Lembro-me de um livro que li na juventude. Nasci em 1928 e meus primeiros anos foram moldados pelo drama e pelo caos decorrentes da derrota japonesa na Segunda Guerra Mundial. Da noite para o dia, deu-se uma completa reviravolta nos valores estabelecidos. As pessoas se sentiam livres da longa era de trevas dos tempos da guerra e da tirania do governo militar, enfim, dos horrores da guerra. Palavras como “liberdade” e “democracia”, articuladas pelas forças de ocupação, brilhavam com um vigor e uma luz inimagináveis nos dias de hoje.

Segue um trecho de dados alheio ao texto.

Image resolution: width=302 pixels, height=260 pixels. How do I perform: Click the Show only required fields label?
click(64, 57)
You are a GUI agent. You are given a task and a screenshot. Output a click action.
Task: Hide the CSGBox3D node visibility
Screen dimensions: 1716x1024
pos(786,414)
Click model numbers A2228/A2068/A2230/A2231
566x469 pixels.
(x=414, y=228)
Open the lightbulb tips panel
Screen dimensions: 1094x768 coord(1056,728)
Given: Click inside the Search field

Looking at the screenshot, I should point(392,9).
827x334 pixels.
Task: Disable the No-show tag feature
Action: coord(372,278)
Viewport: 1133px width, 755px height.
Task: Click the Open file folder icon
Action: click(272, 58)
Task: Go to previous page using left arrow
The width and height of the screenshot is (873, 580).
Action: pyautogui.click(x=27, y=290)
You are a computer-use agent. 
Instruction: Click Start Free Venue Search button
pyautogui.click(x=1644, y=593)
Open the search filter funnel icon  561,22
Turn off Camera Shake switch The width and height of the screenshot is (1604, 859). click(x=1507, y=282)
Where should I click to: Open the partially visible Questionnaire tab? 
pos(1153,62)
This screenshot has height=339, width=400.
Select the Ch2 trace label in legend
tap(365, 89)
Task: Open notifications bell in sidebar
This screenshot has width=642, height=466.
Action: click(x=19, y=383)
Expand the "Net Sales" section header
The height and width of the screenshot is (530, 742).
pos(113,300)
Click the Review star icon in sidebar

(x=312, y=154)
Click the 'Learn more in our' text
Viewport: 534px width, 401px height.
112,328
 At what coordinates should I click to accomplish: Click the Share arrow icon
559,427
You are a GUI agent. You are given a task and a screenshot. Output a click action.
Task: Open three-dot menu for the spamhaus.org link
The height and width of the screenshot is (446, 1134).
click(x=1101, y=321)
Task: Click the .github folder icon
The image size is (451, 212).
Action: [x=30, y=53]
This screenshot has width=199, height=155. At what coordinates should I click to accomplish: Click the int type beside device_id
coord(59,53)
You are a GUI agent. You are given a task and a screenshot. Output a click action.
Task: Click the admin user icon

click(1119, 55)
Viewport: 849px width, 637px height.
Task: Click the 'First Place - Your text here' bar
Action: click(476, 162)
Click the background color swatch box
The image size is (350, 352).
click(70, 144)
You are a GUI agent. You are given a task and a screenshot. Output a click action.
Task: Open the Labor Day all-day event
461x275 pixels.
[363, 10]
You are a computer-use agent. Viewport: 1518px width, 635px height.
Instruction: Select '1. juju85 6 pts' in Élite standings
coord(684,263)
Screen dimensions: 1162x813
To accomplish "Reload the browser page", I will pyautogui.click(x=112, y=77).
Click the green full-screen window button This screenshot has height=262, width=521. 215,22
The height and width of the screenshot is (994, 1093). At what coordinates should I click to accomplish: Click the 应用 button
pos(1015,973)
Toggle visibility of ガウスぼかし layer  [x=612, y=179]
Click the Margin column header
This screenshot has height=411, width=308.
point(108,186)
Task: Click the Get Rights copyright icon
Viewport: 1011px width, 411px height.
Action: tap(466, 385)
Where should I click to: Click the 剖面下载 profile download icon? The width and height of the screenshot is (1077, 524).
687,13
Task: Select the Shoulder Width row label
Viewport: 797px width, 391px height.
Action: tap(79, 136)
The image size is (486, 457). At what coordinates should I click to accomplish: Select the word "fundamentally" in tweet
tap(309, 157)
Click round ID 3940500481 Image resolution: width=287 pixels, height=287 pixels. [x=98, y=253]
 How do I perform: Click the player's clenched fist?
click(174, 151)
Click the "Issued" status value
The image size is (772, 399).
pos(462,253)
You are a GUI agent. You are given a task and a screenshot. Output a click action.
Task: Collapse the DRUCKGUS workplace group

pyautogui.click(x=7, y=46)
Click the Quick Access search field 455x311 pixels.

Foi nesse cenário que li Jiyu to kiritsu (Liberdade e Disciplina), de Kiyoshi Ikeda (1903–1990), na época professor de Literatura Inglesa na Universidade Keio. Na década de 1920, ele passou oito anos estudando numa escola pública inglesa, na Universidade de Cambridge e em outras três faculdades da Universidade de Heidelberg, na Alemanha. Baseado nessa experiência, ele chegou à conclusão — tão convincentemente retratada em seu livro — de que a apreciação da liberdade necessária a uma democracia saudável não é possível sem um rigoroso treinamento e desenvolvimento pessoal no período crítico da juventude, o que corresponde aos anos de estudo na escola pública inglesa. Sem essa experiência de disciplina, defende ele, a liberdade pode degenerar em uma licenciosidade auto-indulgente.

É preciso ressaltar que o livro do professor Ikeda não trata de aspectos negativos da cultura política, notadamente os preconceitos de raça e de classe e a exploração do colonialismo, os quais acarretaram no surgimento da democracia parlamentar. Contudo, para as pessoas de minha geração do pós-guerra diante de uma crescente rejeição ao militarismo e ao fascismo — e de uma luta diária pela sobrevivência — as palavras “liberdade” e “democracia” brilhavam como uma estrela da esperança, prometendo um futuro melhor e radiante. Lembro-me de Liberdade e Disciplina como um livro que continha a essência condensada da democracia anglo-saxã.

O livro narra o seguinte episódio:

Tive a oportunidade de conversar com um especialista em adestramento de cães policiais na cidade de Frankfurt, Alemanha. Era sua política que se não se sentisse bem ou tivesse algo que preocupasse sua mente, cancelaria o treinamento do dia. Em ocasiões assim, corria o risco de que, durante o treinamento, ficasse nervoso. Durante o exercício, pode ser necessário repreender um cão; algumas vezes é necessário a punição física. Mas, se a pessoa ficar realmente nervosa, mesmo que uma vez sequer, não há mais esperança de treinar o cão: o animal desprezará o treinador. Além disso, um cão não aceita ser treinado por alguém que o desprezou. (119)

A pessoa que está sendo treinada é, de certa forma, um espelho que reflete o treinador, um parceiro indispensável. O professor Ikeda compara isso a forjar e nutrir a personalidade por meio da educação, indo mais além ao afirmar: “Em aproximadamente três anos de estudo na Alemanha, essa foi a única coisa que pude aprender com meus limitados talentos.” (119)

Creio que a razão de me lembrar tão bem desse episódio de um livro que li há tanto tempo é esta: para o treinador, o cão policial representa a presença distinta e inegável de um “outro”, que não se inclina facilmente a sua vontade, mas que oferece resistência; o treinador aprendeu que quando seu autodomínio estava sendo questionado, haveria o perigo de que ele perdesse a habilidade de respeitar o cão como um outro, e o cão por sua vez responderia com desprezo.

Essa verdade, que se aplica até mesmo na tentativa de treinar um cão policial, aplica-se com maior sutileza e significado no caso das interações entre os seres humanos. “Depois de ensinar por mais de 20 anos, descobri que ainda tenho de dominar este princípio tão evidente.” (119) As palavras do professor Ikeda devem ser lidas como a confissão franca e honesta de um excelente educador.

O “eu” requer a existência do “outro”. Não podemos nos engajar com os outros de forma efetiva e produtiva se carecemos da tensão interior, da vontade e da energia espiritual para guiar nossas emoções. Reconhecendo o que nos é diferente e externo, sentindo a resistência que isso oferece, somos inspirados a exercitar o autodomínio que nos traz o prazer da convivência. Ignorar o outro é, portanto, minar totalmente nosso ser.